(Data supplied):
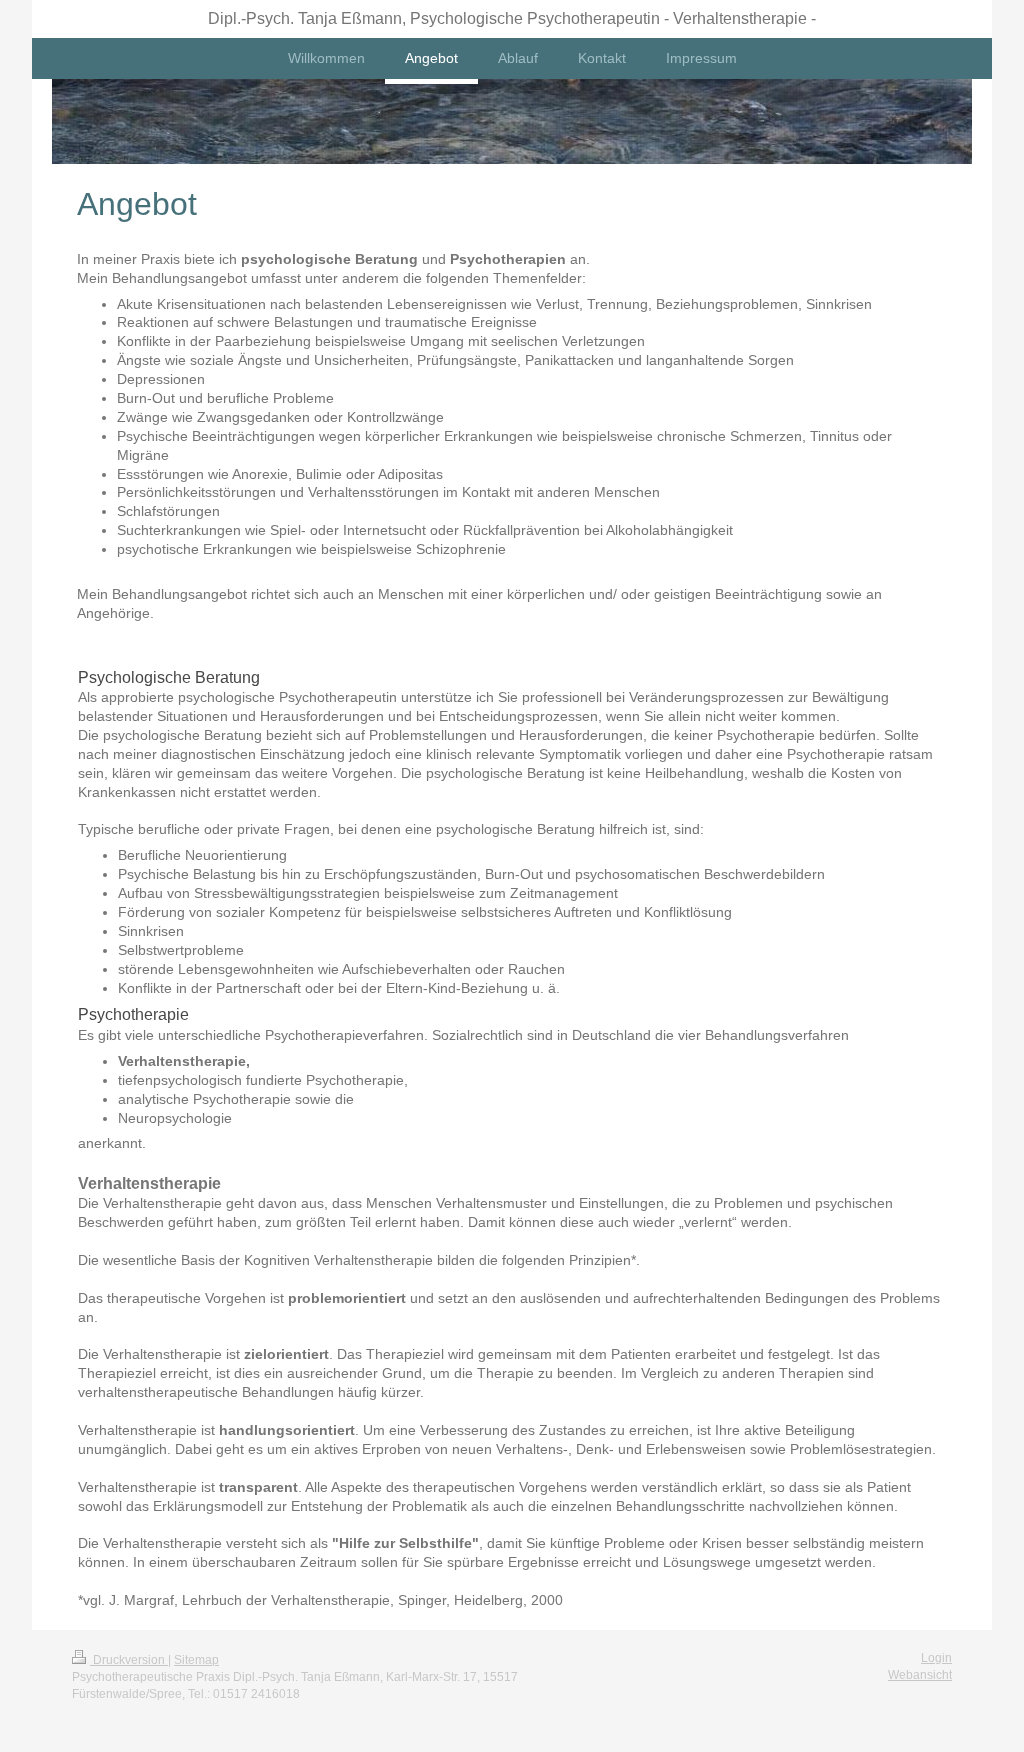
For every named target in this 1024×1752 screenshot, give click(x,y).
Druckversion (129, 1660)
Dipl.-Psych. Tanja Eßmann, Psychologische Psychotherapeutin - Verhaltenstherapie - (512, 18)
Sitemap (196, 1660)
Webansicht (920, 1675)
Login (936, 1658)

(What is expected): Write out the lines above, starting at the line that contains "Druckversion (129, 1660)" and ending with the final line, and nothing else; copy them exactly.

(Problem solution):
Druckversion (129, 1660)
Dipl.-Psych. Tanja Eßmann, Psychologische Psychotherapeutin - Verhaltenstherapie - (512, 18)
Sitemap (196, 1660)
Webansicht (920, 1675)
Login (936, 1658)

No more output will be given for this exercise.